[e2e] Why do we need TCP flow control (rwnd)?
David P. Reed
dpreed at reed.com
Tue Jul 1 06:20:33 PDT 2008
Michael Scharf wrote:
> I absolutely agree that the "networking" community has difficulties to
> model these issues. Actually, this is another excellent motivation for
> my original question: If we can't model flow control, why we don't we
> just get rid of it?
> Just joking...
I'm serious, though.
In the case of POP3, there is an application layer "flow control" in the
handshakes. This *partly* would obviate the need for rwnd - if
messages were all shorter than a threshold. My conclusion when I
studied this is that TCP flow control and POP3 handshakes actually get
in each others' way.
If we implemented end-to-end flow control in such a way that apps could
dynamically adjust rwnd directly, I'm sure many would.

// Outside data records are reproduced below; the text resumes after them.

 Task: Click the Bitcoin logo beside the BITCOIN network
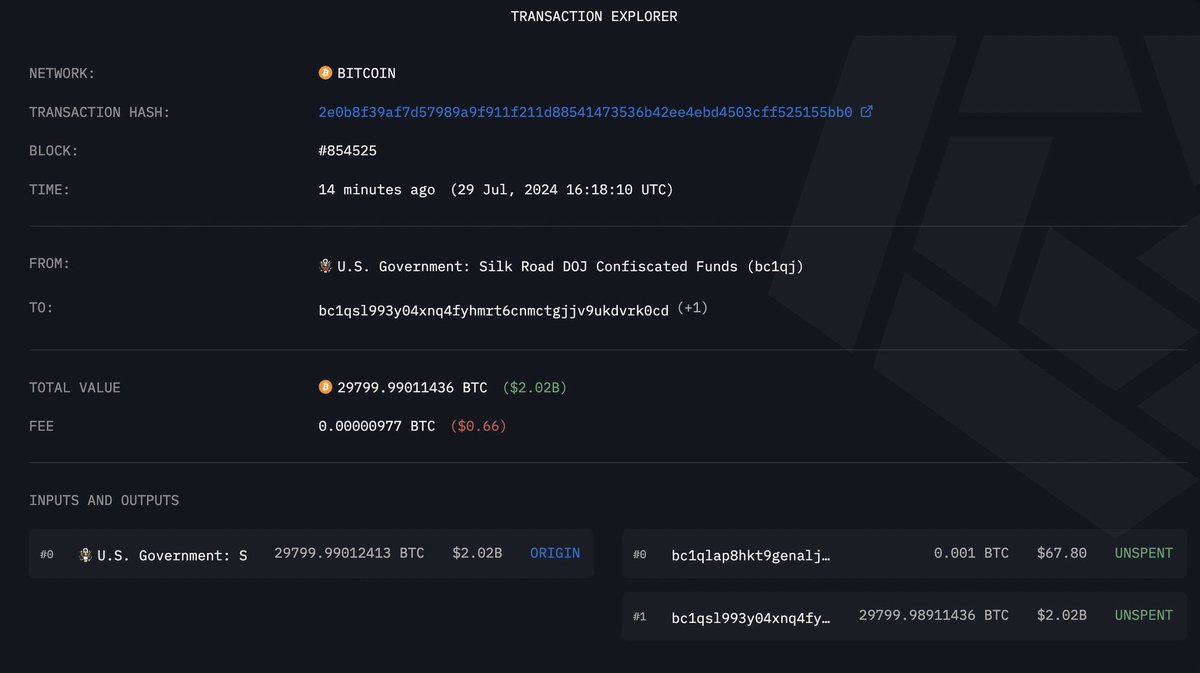[x=325, y=73]
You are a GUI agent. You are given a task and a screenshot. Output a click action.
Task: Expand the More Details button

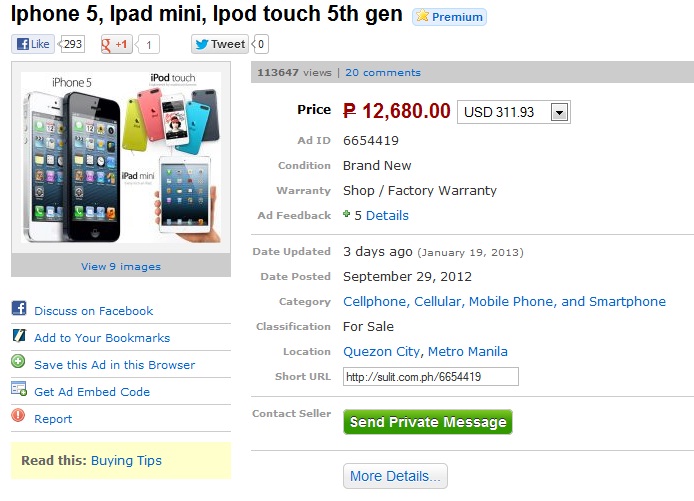point(395,476)
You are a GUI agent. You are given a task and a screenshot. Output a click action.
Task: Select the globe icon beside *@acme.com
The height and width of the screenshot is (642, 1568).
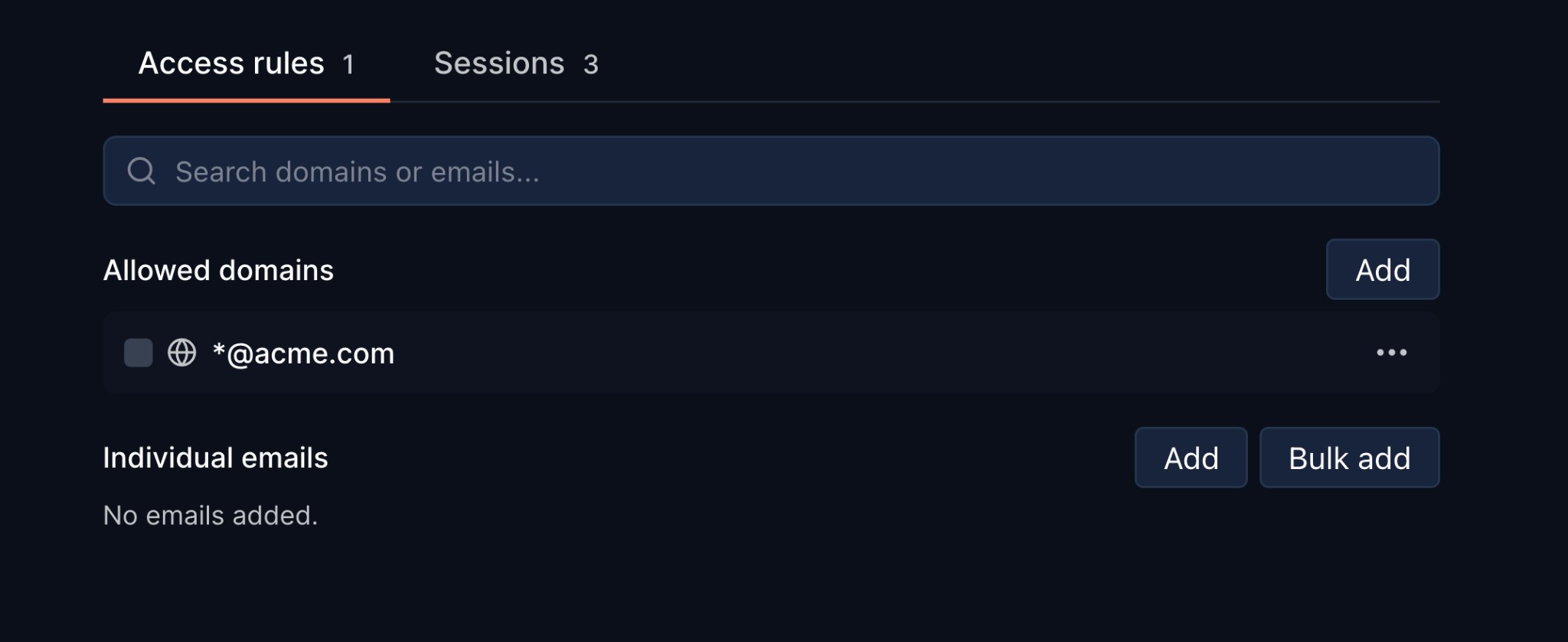tap(181, 352)
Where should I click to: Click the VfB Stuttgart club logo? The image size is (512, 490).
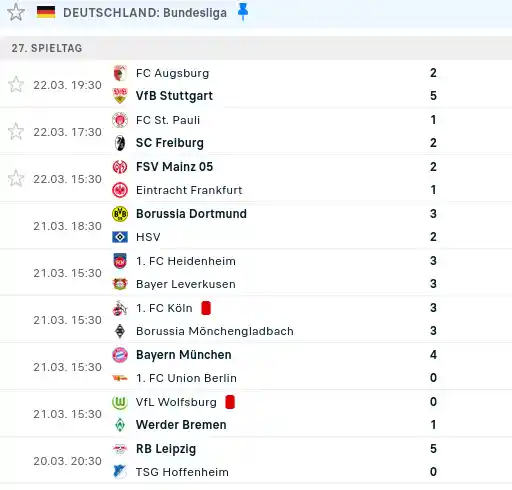pyautogui.click(x=120, y=96)
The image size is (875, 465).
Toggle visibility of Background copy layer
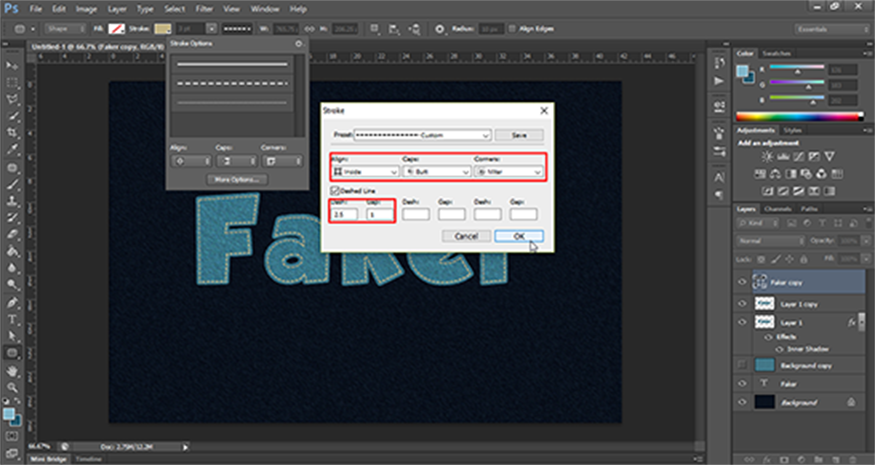pyautogui.click(x=741, y=365)
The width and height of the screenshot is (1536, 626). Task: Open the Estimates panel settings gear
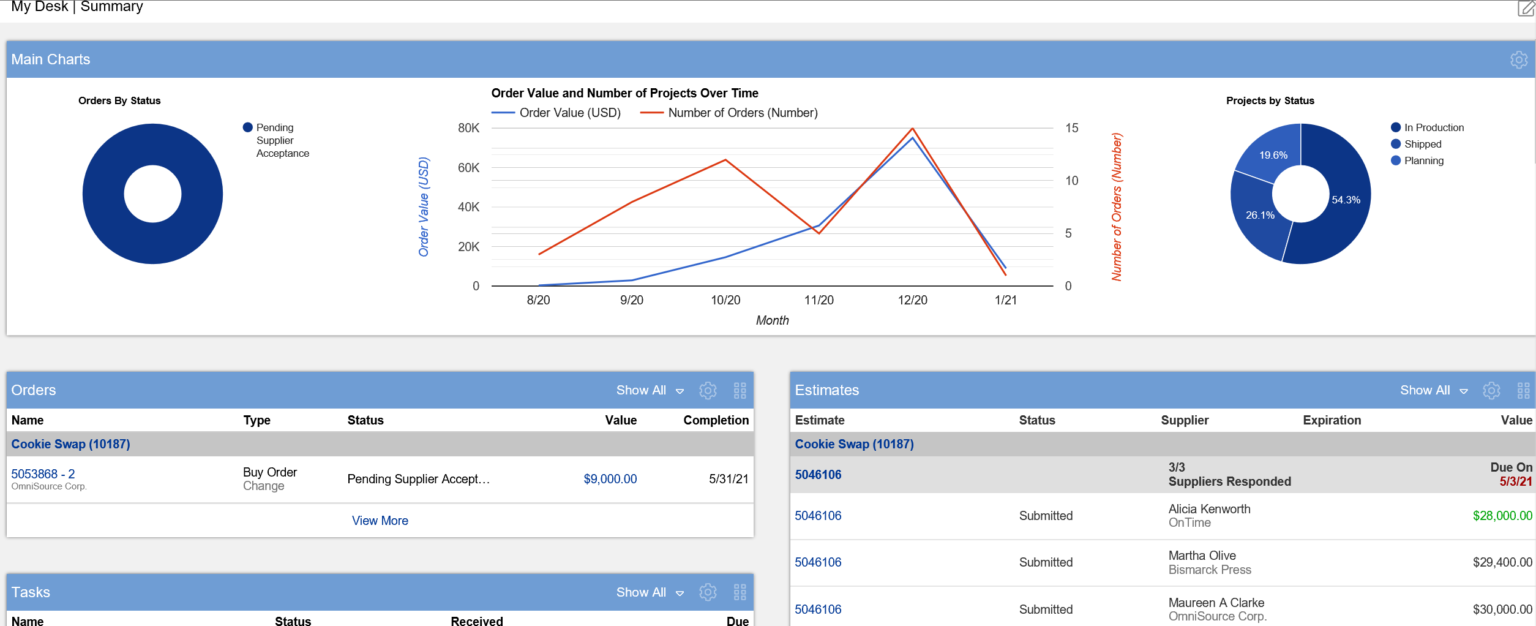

The current
"conservative" approach is neither fish nor fowl.
Note that "tuning" an application often involves running a high priority
application thread to accept data as it arrives, storing it into
app-layer buffers, thus using a very indirect means to achieve better
"impedance matching" of apps to the rwnd based, excessively conservative
flow control. (doing this in POP3 is hard, because you can't "send
ahead" acknowledgments too safely, though hacks can be done).
Basically, an app would like to "pipeline" the transfer so that at the
time it is ready for a new data unit, that data unit arrives. Flow
control should be studied in the context of app-layer pipelining.
(One can also do app-layer pipelining by using multiple TCP connections
concurrently, essentially using a "rotary" protocol at the app layer
that "fetches ahead in parallel").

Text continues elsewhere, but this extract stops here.